Impact
The vulnerability occurs when @microsoft/kiota-http-fetchlibrary fails to scrub sensitive authentication headers during cross‑origin redirects. The default case‑sensitive delete operations target header names that have already been lower‑cased, so the Authorization and Cookie headers survive the redirect. An attacker who controls the redirect target can receive the bearer token or cookie sent by a Kiota‑generated SDK, enabling credential theft or session hijacking. The flaw is not an execution or denial‑of‑service issue; it is an unintended disclosure of authentication information.
Affected Systems
Microsoft’s Kiota TypeScript libraries are affected, specifically the cleanup logic in versions 1.0.0‑preview.97 through 1.0.0‑preview.101. Any Kiota‑generated SDK that utilizes the BaseBearerTokenAuthenticationProvider or otherwise sets the Authorization header, including those using cookie‑based authentication, falls under this scope.

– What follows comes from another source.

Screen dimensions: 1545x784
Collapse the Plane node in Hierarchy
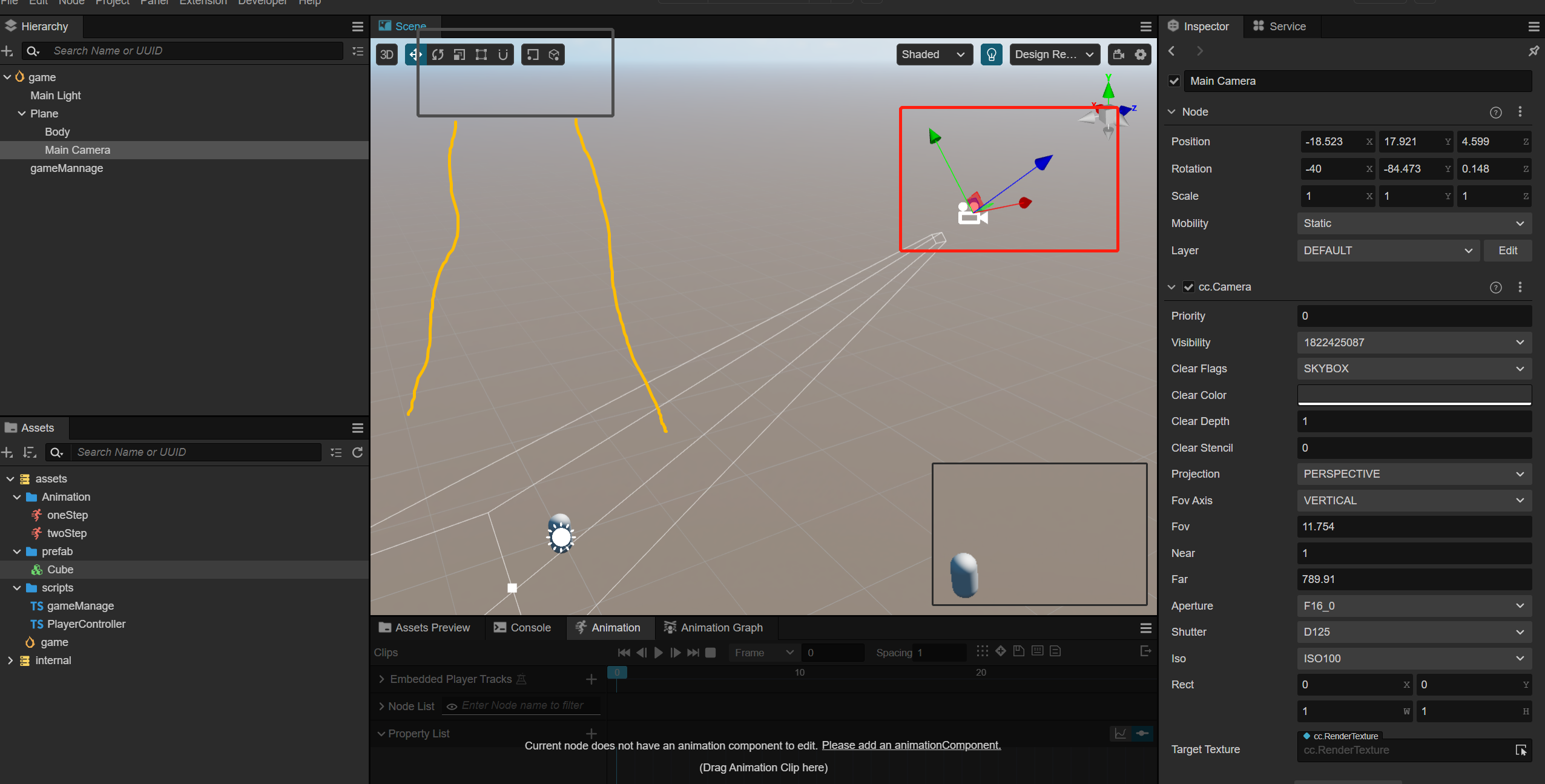22,114
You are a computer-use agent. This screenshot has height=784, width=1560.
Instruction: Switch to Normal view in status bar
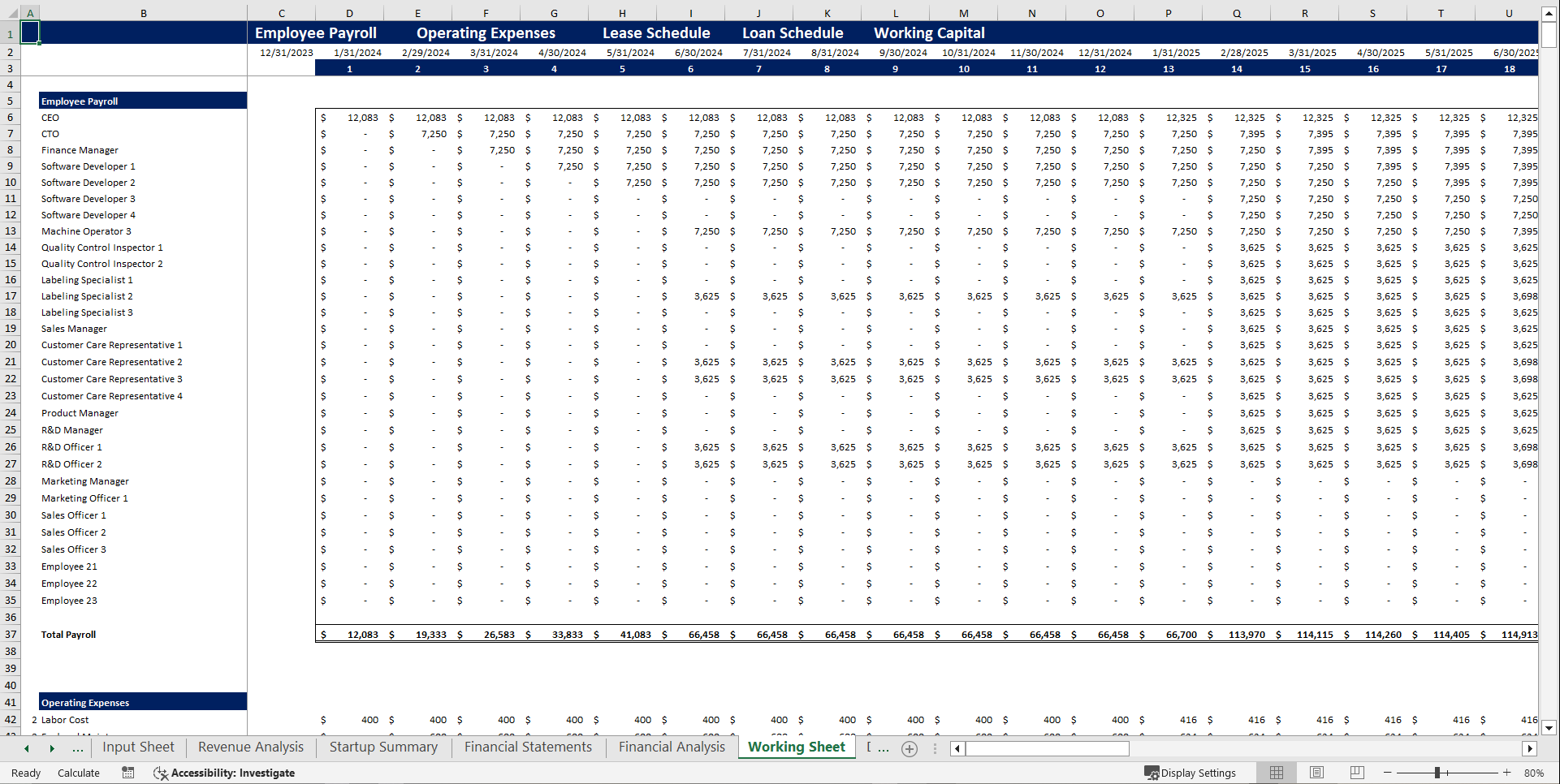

The issue is present in the default middleware chain and is fixed starting with version 1.0.0‑preview.102.
Risk and Exploitability
The CVSS score of 5.5 places the flaw in the Moderate range. No EPSS score is available, and the vulnerability is not listed in the CISA KEV. The attack vector is limited to application code that performs a fetch request to an attacker‑controlled host and receives a 30x redirect. Because the problematic code is enabled by default and requires no custom configuration, any application using these SDKs could be compromised if it makes cross‑origin redirects. The risk is therefore moderate but real for systems that might redirect requests to untrusted hosts.